No que diz respeito à preparação para o mercado de trabalho, Kasparov acredita que há um descompasso entre o que é ensinado em sala de aula e o que será encontrado fora delas. Atualmente, diversas empresas e pessoas influentes do mundo da tecnologia defendem a inclusão de novas disciplinas no currículo dos alunos, especialmente o ensino de linguagem de programação.

“Olhe para os postos que são populares hoje, como engenheiro de impressão 3D, operador de drone e gerente de mídias sociais, eles não existiam há 15 anos. Ou seja, isso significa que em 10 ou 15 anos haverá outros trabalhos. E nós continuamos ensinando às nossas crianças algo que eles podem facilmente obter em computadores”, argumenta Kasparov.

Os verdadeiros riscos da inteligência artificial

Além das empresas, a computação cognitiva tem desperto interesse de expoentes e também de governos ao redor do mundo. Em setembro, o presidente russo Vladmir Putin declarou que a nação que dominar a inteligência artificial será a nova superpotência do mundo. A declaração, inclusive, foi comentada pelo empresário Elon Musk que acredita que a IA pode causar a Terceira Guerra Mundial.

Sobre o uso da inteligência artificial, Garry Kasparov não acredita que uma única nação pode controlar tudo em um mundo conectado e com rápida troca de informações. No entanto, o ativista, forte opositor ao governo Putin, acredita que é preciso fiscalizar para que a inteligência artificial seja usada para propostas positivas.

“Para os Putins deste mundo, é outra arma.

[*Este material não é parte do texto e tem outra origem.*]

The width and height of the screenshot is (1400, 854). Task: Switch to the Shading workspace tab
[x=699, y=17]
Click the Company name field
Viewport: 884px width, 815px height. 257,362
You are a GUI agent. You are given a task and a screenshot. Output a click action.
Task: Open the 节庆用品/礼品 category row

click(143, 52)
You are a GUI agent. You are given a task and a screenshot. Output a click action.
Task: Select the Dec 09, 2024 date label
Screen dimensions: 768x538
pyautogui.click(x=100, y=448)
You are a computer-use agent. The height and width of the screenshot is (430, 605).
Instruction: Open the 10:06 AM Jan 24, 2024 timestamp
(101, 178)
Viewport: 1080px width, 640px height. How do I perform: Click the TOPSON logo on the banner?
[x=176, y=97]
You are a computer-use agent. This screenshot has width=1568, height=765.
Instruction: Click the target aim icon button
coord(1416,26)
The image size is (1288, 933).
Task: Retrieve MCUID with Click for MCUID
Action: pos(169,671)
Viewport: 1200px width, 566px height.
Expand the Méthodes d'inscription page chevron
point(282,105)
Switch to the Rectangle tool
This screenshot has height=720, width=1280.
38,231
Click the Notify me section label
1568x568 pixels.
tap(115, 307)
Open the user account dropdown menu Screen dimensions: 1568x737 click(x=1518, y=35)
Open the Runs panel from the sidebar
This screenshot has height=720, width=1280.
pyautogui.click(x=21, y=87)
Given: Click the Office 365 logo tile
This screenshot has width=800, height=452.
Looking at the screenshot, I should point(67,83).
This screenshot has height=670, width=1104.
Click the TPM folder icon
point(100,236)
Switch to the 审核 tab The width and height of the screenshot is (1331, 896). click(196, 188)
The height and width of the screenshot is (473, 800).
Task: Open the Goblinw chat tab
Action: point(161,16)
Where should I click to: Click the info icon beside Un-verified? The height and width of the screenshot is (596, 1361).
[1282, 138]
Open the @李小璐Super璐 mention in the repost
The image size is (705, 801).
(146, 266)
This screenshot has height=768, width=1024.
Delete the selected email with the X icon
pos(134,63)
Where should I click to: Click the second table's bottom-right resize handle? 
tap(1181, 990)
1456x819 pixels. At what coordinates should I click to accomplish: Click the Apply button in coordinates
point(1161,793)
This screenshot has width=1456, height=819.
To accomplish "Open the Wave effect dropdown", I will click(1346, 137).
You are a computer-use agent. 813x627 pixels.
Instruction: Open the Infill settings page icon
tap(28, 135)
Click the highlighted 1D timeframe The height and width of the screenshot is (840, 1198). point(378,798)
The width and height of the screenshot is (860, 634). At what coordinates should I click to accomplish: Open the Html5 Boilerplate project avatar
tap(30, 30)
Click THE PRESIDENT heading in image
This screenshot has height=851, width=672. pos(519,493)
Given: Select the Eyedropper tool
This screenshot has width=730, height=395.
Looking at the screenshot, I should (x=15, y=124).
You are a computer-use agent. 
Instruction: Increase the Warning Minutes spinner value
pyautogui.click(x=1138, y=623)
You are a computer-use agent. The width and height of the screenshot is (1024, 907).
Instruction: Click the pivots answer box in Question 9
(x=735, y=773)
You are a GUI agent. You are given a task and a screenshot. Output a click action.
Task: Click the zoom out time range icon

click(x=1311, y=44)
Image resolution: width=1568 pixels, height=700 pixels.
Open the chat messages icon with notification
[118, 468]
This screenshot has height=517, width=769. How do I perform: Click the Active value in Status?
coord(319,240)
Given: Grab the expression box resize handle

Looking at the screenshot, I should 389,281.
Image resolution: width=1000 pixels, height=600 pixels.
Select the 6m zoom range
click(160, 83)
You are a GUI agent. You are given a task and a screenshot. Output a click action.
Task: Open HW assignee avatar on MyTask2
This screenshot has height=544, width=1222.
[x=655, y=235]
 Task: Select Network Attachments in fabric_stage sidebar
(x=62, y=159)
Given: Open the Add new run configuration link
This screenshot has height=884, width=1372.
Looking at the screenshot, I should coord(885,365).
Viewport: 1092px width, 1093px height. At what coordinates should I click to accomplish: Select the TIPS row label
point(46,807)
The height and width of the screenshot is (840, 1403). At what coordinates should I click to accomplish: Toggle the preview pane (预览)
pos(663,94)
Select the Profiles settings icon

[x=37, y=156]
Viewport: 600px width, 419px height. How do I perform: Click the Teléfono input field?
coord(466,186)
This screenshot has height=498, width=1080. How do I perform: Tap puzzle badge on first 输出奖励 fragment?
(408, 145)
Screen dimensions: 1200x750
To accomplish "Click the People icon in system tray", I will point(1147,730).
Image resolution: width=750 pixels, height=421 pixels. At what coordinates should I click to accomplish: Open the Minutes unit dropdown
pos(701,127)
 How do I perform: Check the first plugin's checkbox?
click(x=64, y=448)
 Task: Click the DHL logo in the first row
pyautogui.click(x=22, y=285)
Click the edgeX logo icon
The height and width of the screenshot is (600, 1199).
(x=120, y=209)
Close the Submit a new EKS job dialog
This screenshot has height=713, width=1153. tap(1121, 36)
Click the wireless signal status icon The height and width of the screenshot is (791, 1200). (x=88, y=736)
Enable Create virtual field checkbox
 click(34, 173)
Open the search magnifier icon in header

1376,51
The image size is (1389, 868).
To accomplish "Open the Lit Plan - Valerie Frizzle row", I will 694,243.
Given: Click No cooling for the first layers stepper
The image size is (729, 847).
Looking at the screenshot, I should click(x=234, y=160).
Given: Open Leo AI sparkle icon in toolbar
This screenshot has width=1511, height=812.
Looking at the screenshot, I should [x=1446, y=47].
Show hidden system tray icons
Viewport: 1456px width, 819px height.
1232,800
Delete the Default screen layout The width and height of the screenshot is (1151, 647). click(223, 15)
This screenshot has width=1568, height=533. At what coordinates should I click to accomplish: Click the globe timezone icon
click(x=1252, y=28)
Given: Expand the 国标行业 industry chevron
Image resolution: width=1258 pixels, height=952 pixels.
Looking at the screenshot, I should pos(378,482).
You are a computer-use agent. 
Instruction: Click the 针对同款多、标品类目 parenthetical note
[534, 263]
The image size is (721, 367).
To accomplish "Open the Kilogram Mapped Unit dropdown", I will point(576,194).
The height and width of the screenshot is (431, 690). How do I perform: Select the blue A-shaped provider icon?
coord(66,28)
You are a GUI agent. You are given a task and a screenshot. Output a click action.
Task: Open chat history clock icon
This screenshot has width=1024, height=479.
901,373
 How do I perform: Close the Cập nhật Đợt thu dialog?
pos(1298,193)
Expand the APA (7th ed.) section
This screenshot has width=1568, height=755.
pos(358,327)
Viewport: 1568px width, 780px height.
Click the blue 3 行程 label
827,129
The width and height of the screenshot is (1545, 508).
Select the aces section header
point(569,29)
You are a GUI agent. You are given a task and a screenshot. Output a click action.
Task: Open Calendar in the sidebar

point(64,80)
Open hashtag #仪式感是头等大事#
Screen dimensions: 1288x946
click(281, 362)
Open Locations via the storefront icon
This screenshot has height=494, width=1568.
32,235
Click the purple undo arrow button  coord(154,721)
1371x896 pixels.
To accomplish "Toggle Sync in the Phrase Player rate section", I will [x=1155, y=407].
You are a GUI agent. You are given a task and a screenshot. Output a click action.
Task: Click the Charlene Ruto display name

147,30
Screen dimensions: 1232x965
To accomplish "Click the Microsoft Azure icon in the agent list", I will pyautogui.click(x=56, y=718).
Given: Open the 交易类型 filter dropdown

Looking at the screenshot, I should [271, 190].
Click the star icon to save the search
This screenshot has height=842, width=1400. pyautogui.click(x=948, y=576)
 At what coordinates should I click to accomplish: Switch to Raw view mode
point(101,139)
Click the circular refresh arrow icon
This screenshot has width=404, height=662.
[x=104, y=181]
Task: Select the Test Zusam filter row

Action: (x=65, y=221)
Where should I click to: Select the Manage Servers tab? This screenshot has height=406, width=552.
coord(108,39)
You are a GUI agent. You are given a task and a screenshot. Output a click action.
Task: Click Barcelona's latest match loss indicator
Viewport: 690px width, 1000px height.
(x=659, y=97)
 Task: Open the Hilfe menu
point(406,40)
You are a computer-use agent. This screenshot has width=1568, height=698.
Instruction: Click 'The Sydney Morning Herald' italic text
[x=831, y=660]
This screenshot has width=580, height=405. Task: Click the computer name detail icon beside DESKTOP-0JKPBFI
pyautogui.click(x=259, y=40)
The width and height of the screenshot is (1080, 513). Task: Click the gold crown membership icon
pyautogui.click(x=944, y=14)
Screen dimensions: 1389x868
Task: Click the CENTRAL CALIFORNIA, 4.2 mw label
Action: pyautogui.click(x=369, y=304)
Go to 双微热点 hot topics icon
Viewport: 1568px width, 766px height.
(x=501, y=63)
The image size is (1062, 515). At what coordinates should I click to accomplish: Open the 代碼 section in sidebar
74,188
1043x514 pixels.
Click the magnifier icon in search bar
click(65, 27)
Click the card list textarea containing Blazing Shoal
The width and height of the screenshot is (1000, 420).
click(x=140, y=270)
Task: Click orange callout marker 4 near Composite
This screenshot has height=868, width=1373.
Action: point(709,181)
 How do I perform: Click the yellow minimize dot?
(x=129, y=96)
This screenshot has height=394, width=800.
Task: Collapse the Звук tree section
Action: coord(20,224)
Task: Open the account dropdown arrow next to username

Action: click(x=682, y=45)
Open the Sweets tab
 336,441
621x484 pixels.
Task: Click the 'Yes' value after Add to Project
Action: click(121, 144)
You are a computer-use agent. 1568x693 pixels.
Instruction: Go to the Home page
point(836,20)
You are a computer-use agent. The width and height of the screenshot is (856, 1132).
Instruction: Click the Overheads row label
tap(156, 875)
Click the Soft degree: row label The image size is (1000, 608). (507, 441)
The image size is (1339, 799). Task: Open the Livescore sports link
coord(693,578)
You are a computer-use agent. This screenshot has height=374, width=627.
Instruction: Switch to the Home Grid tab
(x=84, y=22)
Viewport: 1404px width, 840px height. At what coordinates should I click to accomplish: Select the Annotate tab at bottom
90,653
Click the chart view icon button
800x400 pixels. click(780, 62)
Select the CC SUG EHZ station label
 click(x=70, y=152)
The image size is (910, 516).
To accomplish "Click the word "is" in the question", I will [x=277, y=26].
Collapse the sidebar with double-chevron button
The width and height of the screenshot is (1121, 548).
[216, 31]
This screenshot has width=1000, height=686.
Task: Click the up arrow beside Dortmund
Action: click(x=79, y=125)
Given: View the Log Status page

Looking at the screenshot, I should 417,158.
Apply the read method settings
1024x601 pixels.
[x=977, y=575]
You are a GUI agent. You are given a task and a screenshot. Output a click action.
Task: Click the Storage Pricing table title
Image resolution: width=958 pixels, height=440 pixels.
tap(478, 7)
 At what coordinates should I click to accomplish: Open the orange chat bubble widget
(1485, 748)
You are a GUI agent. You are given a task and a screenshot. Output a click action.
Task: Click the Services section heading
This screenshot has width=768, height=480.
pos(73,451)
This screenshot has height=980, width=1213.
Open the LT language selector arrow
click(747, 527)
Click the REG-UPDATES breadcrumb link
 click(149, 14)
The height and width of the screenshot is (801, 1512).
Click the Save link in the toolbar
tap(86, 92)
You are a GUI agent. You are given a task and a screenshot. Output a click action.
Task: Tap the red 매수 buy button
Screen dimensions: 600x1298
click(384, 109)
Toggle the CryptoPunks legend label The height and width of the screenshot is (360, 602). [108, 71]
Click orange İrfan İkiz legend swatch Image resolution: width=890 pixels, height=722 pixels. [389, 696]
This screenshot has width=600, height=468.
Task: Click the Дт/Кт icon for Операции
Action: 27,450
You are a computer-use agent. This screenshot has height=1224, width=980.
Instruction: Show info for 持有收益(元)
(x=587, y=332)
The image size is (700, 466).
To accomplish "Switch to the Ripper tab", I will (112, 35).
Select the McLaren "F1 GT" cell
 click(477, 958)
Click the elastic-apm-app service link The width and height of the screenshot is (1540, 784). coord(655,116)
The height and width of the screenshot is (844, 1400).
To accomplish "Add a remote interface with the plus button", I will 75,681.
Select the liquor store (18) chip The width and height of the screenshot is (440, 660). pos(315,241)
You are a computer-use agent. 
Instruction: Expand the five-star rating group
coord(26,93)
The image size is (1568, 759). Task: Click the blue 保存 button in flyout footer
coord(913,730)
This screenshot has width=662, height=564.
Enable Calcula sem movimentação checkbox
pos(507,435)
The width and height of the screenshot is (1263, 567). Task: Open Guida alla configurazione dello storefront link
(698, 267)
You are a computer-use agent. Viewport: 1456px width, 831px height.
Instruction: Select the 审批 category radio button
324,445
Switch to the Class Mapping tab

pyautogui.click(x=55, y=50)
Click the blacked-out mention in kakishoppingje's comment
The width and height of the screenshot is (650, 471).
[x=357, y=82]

Então, nós não temos outra chance a não ser seguir adiante e certificar que a inteligência artificial servirá para propostas criativas e construtivas”, disse Kasparov.

O ativista acredita ainda na força dos governos democráticos para evitar um possível cenário catastrófico como uma Terceira Guerra Mundial e que a criação de um cenário de temor e caos só interessa líderes totalitários como tática para se manter no poder. “As guerras foram causadas no passado pelos desafios de poderes ditatoriais e impérios que tentaram conquistar o mundo. Democracias nunca lutaram entre si. Enquanto o mundo livre manter a superioridade econômica e militar, eu não vejo quem pode começar uma guerra”, concluiu.